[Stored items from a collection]
#####

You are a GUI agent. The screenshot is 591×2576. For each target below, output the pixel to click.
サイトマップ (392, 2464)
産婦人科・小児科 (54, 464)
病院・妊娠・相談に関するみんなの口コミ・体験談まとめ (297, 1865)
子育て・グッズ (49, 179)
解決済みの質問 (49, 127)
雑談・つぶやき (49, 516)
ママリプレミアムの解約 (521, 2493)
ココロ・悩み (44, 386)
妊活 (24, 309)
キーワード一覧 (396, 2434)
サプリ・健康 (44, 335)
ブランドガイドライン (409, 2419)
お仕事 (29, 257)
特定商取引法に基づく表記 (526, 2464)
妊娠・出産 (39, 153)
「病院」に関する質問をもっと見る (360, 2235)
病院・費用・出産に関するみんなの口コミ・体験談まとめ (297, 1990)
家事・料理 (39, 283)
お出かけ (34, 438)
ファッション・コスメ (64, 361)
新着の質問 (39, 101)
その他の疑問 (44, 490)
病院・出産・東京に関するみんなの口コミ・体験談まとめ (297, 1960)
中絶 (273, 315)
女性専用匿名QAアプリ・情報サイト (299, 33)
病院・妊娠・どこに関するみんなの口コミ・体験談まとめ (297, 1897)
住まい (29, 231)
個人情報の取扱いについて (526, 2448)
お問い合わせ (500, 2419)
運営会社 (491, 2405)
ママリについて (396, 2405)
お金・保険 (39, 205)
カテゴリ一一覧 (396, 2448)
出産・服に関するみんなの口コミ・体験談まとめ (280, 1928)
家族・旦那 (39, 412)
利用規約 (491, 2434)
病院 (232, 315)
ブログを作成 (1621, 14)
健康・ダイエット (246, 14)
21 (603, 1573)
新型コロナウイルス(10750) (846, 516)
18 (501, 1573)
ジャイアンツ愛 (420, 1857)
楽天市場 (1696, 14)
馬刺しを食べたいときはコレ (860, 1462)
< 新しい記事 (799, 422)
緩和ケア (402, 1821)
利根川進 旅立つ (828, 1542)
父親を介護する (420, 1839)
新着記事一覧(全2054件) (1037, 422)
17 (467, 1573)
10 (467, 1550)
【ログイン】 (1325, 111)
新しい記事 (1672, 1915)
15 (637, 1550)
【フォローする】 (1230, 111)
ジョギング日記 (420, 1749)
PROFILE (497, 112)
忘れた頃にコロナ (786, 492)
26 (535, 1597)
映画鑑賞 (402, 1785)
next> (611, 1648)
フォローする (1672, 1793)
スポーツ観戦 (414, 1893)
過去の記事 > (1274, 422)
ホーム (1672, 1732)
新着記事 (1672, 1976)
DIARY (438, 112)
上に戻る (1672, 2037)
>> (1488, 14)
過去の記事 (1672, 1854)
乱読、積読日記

#####

▸ Task requirements: For this exercise, repeat exactly the lines of the data above from the one with "ファッション・コスメ (64, 361)" down to the one with "スポーツ観戦 (414, 1893)", both end lines included.

▸ Answer space:
ファッション・コスメ (64, 361)
新着の質問 (39, 101)
その他の疑問 (44, 490)
病院・出産・東京に関するみんなの口コミ・体験談まとめ (297, 1960)
中絶 (273, 315)
女性専用匿名QAアプリ・情報サイト (299, 33)
病院・妊娠・どこに関するみんなの口コミ・体験談まとめ (297, 1897)
住まい (29, 231)
個人情報の取扱いについて (526, 2448)
お問い合わせ (500, 2419)
運営会社 (491, 2405)
ママリについて (396, 2405)
お金・保険 (39, 205)
カテゴリ一一覧 (396, 2448)
出産・服に関するみんなの口コミ・体験談まとめ (280, 1928)
家族・旦那 (39, 412)
利用規約 (491, 2434)
病院 (232, 315)
ブログを作成 (1621, 14)
健康・ダイエット (246, 14)
21 (603, 1573)
新型コロナウイルス(10750) (846, 516)
18 (501, 1573)
ジャイアンツ愛 (420, 1857)
楽天市場 (1696, 14)
馬刺しを食べたいときはコレ (860, 1462)
< 新しい記事 (799, 422)
緩和ケア (402, 1821)
利根川進 旅立つ (828, 1542)
父親を介護する (420, 1839)
新着記事一覧(全2054件) (1037, 422)
17 (467, 1573)
10 (467, 1550)
【ログイン】 (1325, 111)
新しい記事 (1672, 1915)
15 (637, 1550)
【フォローする】 (1230, 111)
ジョギング日記 (420, 1749)
PROFILE (497, 112)
忘れた頃にコロナ (786, 492)
26 (535, 1597)
映画鑑賞 (402, 1785)
next> (611, 1648)
フォローする (1672, 1793)
スポーツ観戦 (414, 1893)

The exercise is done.